Science Pub Corvallis

Science Pub Corvallis offers cool presentations in an informal atmosphere where you can interact with experts and where there are no silly questions. No scientific background is required – just bring your curiosity, sense of humor, and appetite for food, drinks and knowledge!

Held on the second Monday of the month, 6 to 8 p.m. in the Old World Deli, 341 2nd St. in Corvallis, Science Pub is sponsored by the Oregon Museum of Science and Industry, the Downtown Corvallis Association and Terra magazine at  Oregon State University.

No RSVP is necessary. Tell your friends and join us on Facebook to stay informed about upcoming guests. We hope to see you there! Check out photos from the May 13, 2013 Science Pub. You can also see recorded Science Pub events online. And if you can’t join us in Corvallis, check out science pubs by OSU-Cascades in Bend and by OMSI in Portland, Hillsboro and Eugene.

Up Next

March 13 — Soft Robots: Machines inspired by snakes, lizards and other squishy things

Speaker: Yiğit Mengüç, College of Engineering, Oregon State University

In the movies, the typical robot is as soft as a tin can. But, inspired by animals that slither, swim and crawl, engineers are designing new robotic systems as soft as skin and muscle.

Robohand (Photo: TechGenMag.com)

“Incredible biological mechanisms have emerged through evolution and can provide a wellspring of inspiration for roboticists,” says Yiğit Mengüç, assistant professor of mechanical engineering at Oregon State University. “One promising area emerging from biological inspiration is the design of devices and robots made of compliant materials, as part of a larger field of research in soft robotics.”

At the Corvallis Science Pub, Mengüç will present his research in soft active materials, bioinspired mechanisms and 3D printing. In his laboratory, called the mLab, he uses liquid metal alloys, biodegradable rubber, electroactive fluids and other materials that produce machines with the agility of geckos and the flexibility of snakes.

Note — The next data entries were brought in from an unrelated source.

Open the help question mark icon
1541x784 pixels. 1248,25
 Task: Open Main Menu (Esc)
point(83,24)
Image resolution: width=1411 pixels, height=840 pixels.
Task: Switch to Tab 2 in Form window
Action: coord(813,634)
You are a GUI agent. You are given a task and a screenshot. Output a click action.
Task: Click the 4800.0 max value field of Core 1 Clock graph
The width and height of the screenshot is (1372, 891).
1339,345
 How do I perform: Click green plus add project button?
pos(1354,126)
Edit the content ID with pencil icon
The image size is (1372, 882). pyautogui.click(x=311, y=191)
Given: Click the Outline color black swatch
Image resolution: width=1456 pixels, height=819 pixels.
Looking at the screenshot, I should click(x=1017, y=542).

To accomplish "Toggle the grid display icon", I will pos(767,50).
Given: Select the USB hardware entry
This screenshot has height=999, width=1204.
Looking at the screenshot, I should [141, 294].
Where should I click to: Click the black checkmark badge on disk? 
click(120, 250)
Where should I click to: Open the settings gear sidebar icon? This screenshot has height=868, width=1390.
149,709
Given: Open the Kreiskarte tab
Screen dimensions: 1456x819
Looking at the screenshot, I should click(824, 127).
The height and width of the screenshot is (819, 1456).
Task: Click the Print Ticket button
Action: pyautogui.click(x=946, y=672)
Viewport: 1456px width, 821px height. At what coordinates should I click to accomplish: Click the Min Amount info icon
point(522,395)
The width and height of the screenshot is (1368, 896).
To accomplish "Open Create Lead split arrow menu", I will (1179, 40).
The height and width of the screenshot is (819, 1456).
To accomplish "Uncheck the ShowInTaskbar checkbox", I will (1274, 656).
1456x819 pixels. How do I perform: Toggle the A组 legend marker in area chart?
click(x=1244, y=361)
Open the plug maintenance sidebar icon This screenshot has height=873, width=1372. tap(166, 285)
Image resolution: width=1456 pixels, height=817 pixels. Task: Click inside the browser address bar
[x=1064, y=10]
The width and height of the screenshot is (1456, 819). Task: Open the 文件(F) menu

“Bioinspired mechanisms include soft muscles, adhesives and soft wearable sensors,” says Mengüç. “The mLab fabricates these materials and mechanisms through our own innovations in 3D printing and rapid digital manufacturing. Though significant challenges remain to be solved in soft materials, exciting developments promise to bring robots more and more into our daily lives.”

Upcoming

April 10 — Lift: The science and surprising history of leavening agents

Speaker: Sue Queisser, food scientist, bakery owner and engineer

Did you know that some of the earliest leavening agents were derived from antlers, ashes or even urine? Ever wonder what exactly is the difference between baking soda and powder and how much to use? Have you been disappointed to follow a recipe exactly only to have your cake collapse? What is yeast exactly and how does it work together with flour and water to make that glorious thing riddled with holes called bread? Why does your soufflé collapse before coming out of the oven?

Come find out not only how all the various products we use to bring our culinary wonders to lofty heights function but also the interesting stories behind their origins. You’ll learn lots of useful troubleshooting tips along the way, too, that will help you achieve optimal results in the kitchen.

Sue Queisser manages the Center for Sensory and Consumer Behavior Research at Oregon State University and owns Melarova Baking in Corvallis. At 18 she headed off to art school and got a degree in printmaking with a minor in Italian (drawing on limestone is very unmarketable, by the way) and quickly headed back to school to get a degree in mechanical engineering at Cal Poly, San Luis Obispo. She worked as a process engineer at Hewlett-Packard and loved it — figuring out the best way to make anything is an obsession of hers. After a stint as a stay-at-home mom, she got a food science degree at Oregon State so she could do process with food – her true passion. She worked at several Willamette Valley food companies before starting her own business. Now she is very happy to be back at OSU in the Department of Food Science and Technology running consumer taste test panels.